River Crabbed: “I Retweeted Their Posts Everyday”

After central authorities began tightening their grip over the Internet last summer, China’s “Big Vcelebrity microbloggers became primary targets in government efforts to gain control over online public opinion. One mechanism used in the ongoing Internet crackdown has been a campaign against online rumors—fit with a legal means to punish those whose false posts are forwarded more than 500 times or viewed by more than 5,000 people. Meanwhile, the following image, selected by CDT Chinese editors from FreeWeibo, was circulating on Chinese social media networks:


In several years, my grandson will ask: Grandpa, were you one of the brave Internet-savvy who transformed China by standing up against tyranny and promoting democracy? I’ll say: No, child. But grandpa retweeted their weibo posts everyday. My grandson’s eyes will brim with reverence… 

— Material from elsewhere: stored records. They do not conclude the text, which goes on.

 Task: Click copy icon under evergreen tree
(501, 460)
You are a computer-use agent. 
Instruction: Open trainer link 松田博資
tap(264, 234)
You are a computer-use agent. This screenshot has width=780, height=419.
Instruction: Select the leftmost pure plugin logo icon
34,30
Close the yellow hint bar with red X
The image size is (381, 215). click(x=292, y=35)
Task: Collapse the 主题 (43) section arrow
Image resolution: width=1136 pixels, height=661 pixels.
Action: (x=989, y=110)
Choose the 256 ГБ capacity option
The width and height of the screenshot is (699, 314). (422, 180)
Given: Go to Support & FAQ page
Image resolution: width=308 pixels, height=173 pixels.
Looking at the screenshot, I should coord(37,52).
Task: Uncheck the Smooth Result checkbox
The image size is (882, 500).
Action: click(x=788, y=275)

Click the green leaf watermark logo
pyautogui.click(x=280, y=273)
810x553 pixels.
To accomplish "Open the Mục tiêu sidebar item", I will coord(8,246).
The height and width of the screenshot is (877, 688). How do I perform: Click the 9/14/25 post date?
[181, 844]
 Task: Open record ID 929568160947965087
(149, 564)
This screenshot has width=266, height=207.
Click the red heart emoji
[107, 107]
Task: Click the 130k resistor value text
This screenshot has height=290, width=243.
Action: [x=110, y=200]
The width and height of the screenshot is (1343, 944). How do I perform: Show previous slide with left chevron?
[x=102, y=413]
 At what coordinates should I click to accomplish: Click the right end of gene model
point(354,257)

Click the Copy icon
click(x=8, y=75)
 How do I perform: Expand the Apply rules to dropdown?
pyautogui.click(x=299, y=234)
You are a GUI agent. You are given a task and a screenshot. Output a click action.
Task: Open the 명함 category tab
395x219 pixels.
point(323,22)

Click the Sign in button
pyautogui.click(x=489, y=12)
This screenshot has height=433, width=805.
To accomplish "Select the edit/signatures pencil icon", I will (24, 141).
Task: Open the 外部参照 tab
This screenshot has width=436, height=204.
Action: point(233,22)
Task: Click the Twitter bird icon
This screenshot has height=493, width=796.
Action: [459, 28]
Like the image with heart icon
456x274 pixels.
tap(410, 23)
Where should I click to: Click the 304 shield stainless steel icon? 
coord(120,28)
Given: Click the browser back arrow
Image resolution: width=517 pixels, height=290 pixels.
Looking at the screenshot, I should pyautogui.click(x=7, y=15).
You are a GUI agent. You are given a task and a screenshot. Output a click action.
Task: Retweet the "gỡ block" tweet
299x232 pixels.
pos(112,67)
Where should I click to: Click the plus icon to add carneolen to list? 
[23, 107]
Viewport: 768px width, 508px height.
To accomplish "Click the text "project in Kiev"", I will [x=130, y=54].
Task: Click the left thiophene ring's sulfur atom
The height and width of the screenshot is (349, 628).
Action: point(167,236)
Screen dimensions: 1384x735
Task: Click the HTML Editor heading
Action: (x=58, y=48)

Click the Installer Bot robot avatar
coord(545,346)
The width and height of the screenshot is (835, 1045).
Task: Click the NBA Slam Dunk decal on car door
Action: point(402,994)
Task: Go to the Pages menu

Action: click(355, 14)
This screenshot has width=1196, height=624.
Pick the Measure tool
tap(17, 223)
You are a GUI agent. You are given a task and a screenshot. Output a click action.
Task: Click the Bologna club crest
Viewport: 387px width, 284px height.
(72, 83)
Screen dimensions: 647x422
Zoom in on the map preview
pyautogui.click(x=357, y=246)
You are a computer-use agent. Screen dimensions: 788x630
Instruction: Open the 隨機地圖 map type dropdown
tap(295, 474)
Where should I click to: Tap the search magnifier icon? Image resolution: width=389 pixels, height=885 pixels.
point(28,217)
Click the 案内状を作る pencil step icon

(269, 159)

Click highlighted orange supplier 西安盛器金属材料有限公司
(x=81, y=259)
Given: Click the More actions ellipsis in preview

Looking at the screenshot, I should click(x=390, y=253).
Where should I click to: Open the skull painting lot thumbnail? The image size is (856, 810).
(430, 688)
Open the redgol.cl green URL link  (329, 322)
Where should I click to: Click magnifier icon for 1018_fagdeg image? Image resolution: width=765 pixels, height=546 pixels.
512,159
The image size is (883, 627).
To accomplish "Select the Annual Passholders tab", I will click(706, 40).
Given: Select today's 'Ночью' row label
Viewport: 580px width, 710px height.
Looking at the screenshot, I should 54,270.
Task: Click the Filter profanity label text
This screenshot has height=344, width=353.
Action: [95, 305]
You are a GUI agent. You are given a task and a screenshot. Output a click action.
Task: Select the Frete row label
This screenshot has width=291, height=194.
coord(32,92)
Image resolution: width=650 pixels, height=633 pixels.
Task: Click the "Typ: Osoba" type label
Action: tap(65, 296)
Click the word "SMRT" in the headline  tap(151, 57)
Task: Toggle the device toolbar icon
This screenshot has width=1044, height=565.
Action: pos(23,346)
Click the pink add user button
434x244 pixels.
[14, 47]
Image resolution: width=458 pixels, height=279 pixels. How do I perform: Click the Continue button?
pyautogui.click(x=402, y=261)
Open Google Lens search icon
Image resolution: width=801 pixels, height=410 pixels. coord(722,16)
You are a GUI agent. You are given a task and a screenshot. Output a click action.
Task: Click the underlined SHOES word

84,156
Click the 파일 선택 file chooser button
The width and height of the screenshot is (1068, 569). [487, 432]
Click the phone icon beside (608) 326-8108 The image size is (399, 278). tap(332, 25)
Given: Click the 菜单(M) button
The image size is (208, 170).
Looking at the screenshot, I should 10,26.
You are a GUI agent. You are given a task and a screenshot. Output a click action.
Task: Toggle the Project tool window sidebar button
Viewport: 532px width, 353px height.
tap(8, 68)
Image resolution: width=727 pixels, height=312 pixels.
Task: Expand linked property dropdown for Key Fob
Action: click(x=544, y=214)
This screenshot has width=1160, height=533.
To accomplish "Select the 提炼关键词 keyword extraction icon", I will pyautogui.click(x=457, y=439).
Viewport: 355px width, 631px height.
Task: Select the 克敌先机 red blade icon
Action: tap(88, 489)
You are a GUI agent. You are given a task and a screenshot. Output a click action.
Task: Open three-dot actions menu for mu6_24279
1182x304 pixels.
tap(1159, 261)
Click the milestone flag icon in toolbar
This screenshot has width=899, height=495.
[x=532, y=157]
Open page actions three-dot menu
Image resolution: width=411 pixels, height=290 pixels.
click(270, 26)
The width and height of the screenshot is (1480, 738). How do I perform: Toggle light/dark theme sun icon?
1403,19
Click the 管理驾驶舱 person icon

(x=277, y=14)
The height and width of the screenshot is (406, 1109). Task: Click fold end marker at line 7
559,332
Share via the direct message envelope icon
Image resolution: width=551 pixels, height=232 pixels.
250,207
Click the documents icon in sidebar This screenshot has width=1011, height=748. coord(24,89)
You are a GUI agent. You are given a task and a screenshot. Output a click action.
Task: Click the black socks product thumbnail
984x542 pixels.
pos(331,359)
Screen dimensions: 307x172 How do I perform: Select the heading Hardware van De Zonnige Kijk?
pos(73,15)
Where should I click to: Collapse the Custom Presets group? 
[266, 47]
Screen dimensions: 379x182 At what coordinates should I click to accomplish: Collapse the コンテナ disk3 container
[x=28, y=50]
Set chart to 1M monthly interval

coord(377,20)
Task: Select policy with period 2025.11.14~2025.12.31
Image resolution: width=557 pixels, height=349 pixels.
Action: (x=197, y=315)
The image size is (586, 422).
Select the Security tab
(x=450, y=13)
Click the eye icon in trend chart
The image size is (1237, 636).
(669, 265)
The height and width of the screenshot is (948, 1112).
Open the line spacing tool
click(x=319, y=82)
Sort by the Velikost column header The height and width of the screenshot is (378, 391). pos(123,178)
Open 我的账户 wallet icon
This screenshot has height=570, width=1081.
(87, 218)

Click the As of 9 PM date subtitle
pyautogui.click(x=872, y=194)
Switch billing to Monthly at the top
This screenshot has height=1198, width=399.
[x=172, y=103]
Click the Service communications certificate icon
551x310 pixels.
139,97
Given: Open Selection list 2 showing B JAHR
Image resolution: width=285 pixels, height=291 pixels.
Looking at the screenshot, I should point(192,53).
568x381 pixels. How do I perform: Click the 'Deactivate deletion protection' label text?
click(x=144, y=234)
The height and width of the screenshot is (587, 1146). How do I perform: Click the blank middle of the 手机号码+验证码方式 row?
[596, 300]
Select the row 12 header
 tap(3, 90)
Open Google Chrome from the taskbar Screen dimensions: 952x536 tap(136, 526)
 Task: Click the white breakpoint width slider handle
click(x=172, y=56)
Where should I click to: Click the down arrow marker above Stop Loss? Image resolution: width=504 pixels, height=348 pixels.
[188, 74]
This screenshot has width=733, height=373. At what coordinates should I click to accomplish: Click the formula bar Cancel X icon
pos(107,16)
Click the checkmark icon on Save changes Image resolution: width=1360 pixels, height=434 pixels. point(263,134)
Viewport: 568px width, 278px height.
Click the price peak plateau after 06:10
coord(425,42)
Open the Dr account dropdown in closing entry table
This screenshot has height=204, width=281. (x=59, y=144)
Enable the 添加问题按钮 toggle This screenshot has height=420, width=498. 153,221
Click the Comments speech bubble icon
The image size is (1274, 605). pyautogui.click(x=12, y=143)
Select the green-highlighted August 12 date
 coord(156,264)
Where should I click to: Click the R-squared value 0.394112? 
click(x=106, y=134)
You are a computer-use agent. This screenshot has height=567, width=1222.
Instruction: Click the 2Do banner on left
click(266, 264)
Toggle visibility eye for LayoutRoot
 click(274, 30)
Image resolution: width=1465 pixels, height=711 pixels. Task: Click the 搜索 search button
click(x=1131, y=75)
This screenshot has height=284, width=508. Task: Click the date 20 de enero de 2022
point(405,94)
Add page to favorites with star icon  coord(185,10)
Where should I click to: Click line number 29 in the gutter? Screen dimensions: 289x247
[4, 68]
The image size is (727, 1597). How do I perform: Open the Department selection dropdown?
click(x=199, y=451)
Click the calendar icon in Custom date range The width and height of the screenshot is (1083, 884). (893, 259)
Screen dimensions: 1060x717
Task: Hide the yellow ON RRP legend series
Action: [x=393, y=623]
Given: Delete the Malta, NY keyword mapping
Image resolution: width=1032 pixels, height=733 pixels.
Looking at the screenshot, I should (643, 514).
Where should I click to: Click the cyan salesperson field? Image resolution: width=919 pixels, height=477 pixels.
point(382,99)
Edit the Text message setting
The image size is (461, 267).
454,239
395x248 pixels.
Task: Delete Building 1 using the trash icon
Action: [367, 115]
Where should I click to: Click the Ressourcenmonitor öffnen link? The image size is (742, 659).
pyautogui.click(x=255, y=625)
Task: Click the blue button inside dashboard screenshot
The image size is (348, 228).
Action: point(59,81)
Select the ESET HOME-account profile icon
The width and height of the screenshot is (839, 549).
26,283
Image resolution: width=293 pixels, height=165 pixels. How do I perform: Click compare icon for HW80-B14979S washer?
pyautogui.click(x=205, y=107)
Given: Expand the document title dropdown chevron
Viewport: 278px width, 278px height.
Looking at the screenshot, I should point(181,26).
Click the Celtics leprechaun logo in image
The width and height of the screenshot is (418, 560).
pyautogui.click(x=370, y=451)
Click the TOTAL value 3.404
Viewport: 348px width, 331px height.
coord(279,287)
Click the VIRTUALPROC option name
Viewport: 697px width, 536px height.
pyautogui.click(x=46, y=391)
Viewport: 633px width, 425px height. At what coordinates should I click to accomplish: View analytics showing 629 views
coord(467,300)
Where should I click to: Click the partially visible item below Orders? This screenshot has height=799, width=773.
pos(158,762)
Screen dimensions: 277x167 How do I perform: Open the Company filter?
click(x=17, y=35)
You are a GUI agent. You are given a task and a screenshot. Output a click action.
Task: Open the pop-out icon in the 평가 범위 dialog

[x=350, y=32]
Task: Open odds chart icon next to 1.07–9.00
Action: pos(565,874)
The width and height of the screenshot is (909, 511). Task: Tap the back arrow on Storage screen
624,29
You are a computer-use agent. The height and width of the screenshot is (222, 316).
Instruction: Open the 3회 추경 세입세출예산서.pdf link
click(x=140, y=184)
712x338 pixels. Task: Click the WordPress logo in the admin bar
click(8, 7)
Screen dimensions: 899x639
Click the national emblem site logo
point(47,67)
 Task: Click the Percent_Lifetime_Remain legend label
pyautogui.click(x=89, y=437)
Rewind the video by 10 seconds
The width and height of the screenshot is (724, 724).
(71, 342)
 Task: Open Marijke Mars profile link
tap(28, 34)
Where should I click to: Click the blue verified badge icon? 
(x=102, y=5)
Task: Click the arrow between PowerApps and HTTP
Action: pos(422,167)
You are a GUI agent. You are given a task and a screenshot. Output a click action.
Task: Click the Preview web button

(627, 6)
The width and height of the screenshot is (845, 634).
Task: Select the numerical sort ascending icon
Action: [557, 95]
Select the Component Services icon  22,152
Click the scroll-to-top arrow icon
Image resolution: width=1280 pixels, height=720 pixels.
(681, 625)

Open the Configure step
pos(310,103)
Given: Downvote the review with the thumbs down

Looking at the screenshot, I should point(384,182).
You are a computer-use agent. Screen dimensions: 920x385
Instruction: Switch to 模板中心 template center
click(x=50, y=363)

Around the same time, authorities laid out “Seven Base Lines” (七条底线), widening the definition of unacceptable online conduct to include much more than falsehood. In November, after an article from the Beijing Youth Daily [zh] told of Sina’s punishment of more than 100,000 Weibo accounts for breaching the new rules, netizen @隆裕太后 had this to say (also via FreeWeibo):

@隆裕太后:Zhang Qianfan, Zhang Lifan, and Murong Xuecun have been smothered… So what’s up with penalizing “100,000 Weibo accounts”? A strong nation sings of its endurance, and an ailing nation sings of its weakness. Without the spirit of independence and the freedom of thought, no nation can rise among the world of nations. Without sound modern rule of law, no country can sustain its path to glory. If a society cannot hear the sharp voices of criticism, than this society will undoubtedly perish under the euthanasia of laughter.


Translations by Cindy.


When something disappears from the Internet in China, netizens joke that it has been “river-crabbed,” a play on the euphemism “harmonized.” River Crabbed (河蟹档案) is a collection of blog post titles, weibo, and other materials censored from their original sources on Chinese websites, either found by CDT or brought to our attention by outside projects.